The Lord blessed me with healing through my helping of others in my discipline of psychology. It was because of my personal “constitution” that I was able to prevail through a series of medical maladies which were several discrete emergencies and emerge intact in order to reclaim my first amendment rights of free speech and my personal integrity.
While I am not up to returning to the radio as I previously was, I continue to make improvements. My stamina is lacking but I am hopeful for an eventual full restoration.
It is amazing that God allowed me to go through each of those critical incidents without knowing what was happening to me. It is even more amazing that my God protected me during those years I was employed as a Psychologist II at the Arizona Department of Corrections mostly in maximum security settings.

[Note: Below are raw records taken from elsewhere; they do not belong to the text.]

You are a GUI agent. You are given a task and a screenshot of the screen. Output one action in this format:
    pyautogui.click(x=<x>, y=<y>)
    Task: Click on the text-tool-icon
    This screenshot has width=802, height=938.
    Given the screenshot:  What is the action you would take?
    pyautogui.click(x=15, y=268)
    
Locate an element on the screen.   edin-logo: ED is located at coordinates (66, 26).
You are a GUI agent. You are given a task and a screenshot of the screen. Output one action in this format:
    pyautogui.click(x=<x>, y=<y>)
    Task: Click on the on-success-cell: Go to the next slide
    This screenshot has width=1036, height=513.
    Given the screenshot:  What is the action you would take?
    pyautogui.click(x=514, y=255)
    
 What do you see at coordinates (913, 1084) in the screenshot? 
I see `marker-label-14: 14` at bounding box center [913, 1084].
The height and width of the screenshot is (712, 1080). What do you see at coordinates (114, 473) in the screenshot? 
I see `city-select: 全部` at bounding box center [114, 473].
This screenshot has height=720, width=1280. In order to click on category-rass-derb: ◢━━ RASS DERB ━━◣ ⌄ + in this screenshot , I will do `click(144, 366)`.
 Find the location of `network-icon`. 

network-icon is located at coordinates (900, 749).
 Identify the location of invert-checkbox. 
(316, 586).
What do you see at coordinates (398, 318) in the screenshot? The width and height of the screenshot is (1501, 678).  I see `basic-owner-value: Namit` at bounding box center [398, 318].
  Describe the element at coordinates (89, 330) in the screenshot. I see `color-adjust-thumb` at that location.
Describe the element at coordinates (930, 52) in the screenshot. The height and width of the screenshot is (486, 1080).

Certainly, had the administration of ADC realized how much of a danger I would represent to them in the future, it would not have been beyond them to have “arranged” for me to be framed upon false criminal charges and incarcerated me in order to cover up the series of serious felonies that were committed across several of the ADC complexes.
What we will be getting into in my new blog are all the complaints and the documentation about what occurred to me and to others during my time at ADC. This will naturally include the failures of my former board, the Arizona Board of Psychologist Examiners, to investigate serious breaches in ethics and the rules and laws under which psychologists are licensed in the State of Arizona.
I am going to limit my comments in my new blog in order that all of the space here in may be reserved for these matters. The only reason I stopped using my old blog is that it contained so much information; it had become so big that the site was moving too slowly for me to be able to edit my blog properly.
So, I have been taking a new residence and I’ve been taking time to myself, healing, contemplating, reading and praying. I spend a lot of time napping and it is not what I want. My medication regimen taxes me and I often find that I nap as much as three times a day in addition to sleeping eight or nine hours a night. Proverbs says that a man’s reward is good sleep. And for that I am grateful.